Students were exposed to the NIST Cybersecurity Framework, the core methodology most cyber professionals use. As Mrs. Tamboly explained, the Framework provides a common language and systematic method for managing cybersecurity risk. It has been designed to integrate industry standards and best practices to help organizations manage their cybersecurity risks through the 5 key elements of Identify, Protect, Detect, Respond, and Recover. With the Framework's implementation, organizations are able to understand their cybersecurity risks and overall posture to help them create customized measures to reduce these risks. There are tremendous career opportunities for cyber analysts around these 5 key elements.
Mrs. Tamboly further emphasized how rapidly the field is expanding and the growing skills gap with it. The need for experts will continue to increase as new technologies develop, such as the ever-growing industry of online gaming. With this transition, she brought insight of the tactics utilized in the breach of the popular online game, Fortnite, a game students were able to resonate with. Students were able to take away these simple elements of the breach:
- HOW – EPIC Games left an old, unsecured page accessible to hackers whom were able to log onto players' accounts without a password.
- WHAT – Hackers accessed the accounts of users to purchase in-game items with victims' payment information. Bad actors could also listen in on in-game conversations undetected
- THE RISK – Unfiltered access to players' account information, including credit cards and payment information. Further, dangerous implications of eavesdropping on conversations undetected, especially concerning children.

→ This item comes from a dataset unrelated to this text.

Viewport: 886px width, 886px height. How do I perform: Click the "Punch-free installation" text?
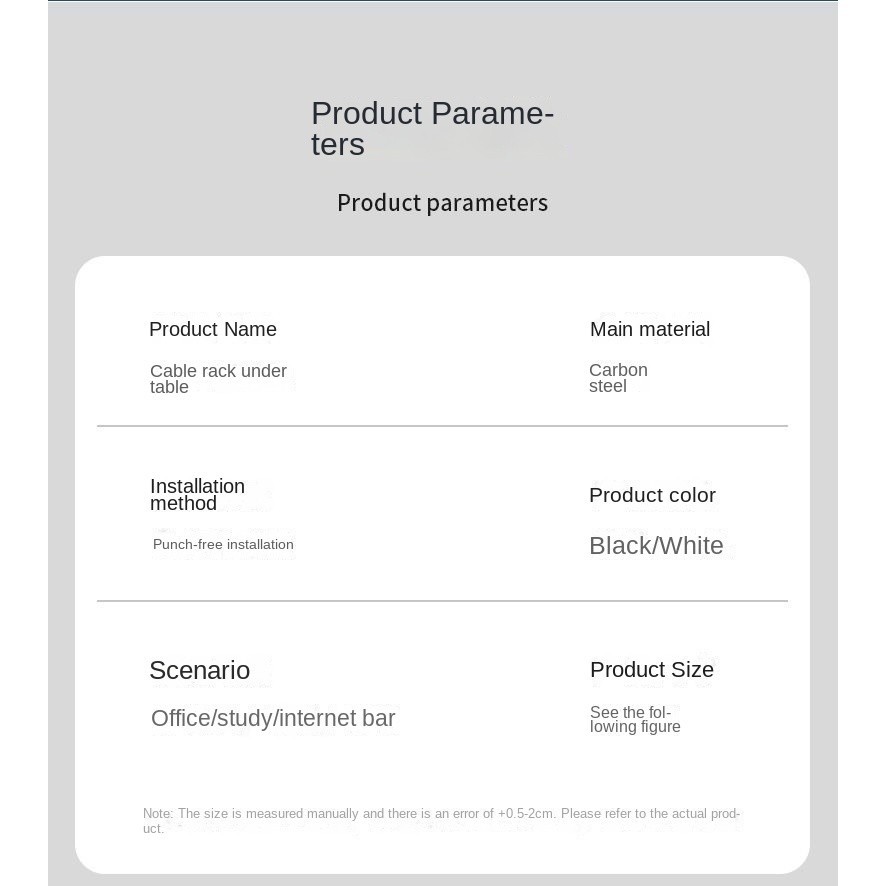(x=223, y=544)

It is important to stay cyber-safe. With the right protective measures, individuals can secure themselves and their information from possible breaches. As a transition into the next presentation, some tips were shared corresponding to the conversation surrounding Fortnite's breach:
MITIGATION EFFORTS – Players who choose to utilize in-game communication should only engage in game relevant
conversation. Private chats should be set-up, when able, with only known friends.
Continuing the conversation, Sanjeev Dayal emphasized simple, yet effective recommendations for students to remain cyber-safe. Some key recommendations included:
- Have strong passwords.
- Do not use the same password across multiple platforms.
- Utilize Multi-Factor Authentication where available
- Don't utilize public Wi-Fi services. Instead, rely on VPNs or personal mobile hot-spots.
- Set social media profiles to private. This can help reduce tactics for phishers.
- Avoid posting or sharing personal information online.
- Never open attachments from unknown entities.
He urged everyone to stay vigilant online for attempts of social engineering, phishing, scams, and fraud. Students were also reminded that everything posted online stays forever. It was further advised to always think before posting or sharing anything online.
Aside from these risks, Mr. Dayal cautioned on cyber-bullying. Cyberbullying is a growing problem and has become an issue because the Internet is fairly anonymous. Hackers can very well be cyberbullies if they act with the intent of damaging the victim's reputation. They may even demand payment in return for not publicly sharing sensitive data.
Cybersecurity and cyberbullying can be related in the form of cybercrime. Implementing the recommendations noted before can minimize the chances of becoming a victim. Any instances of cyberbullying should be documented and reported to the appropriate authorities.
Although 100% security cannot exist, steps can be taken to protect your online identity to reduce the likelihood of these unfortunate occurrences. The cyber realm can invite unwarranted dangers, however it is up to individuals and organizations alike to be cyber resilient.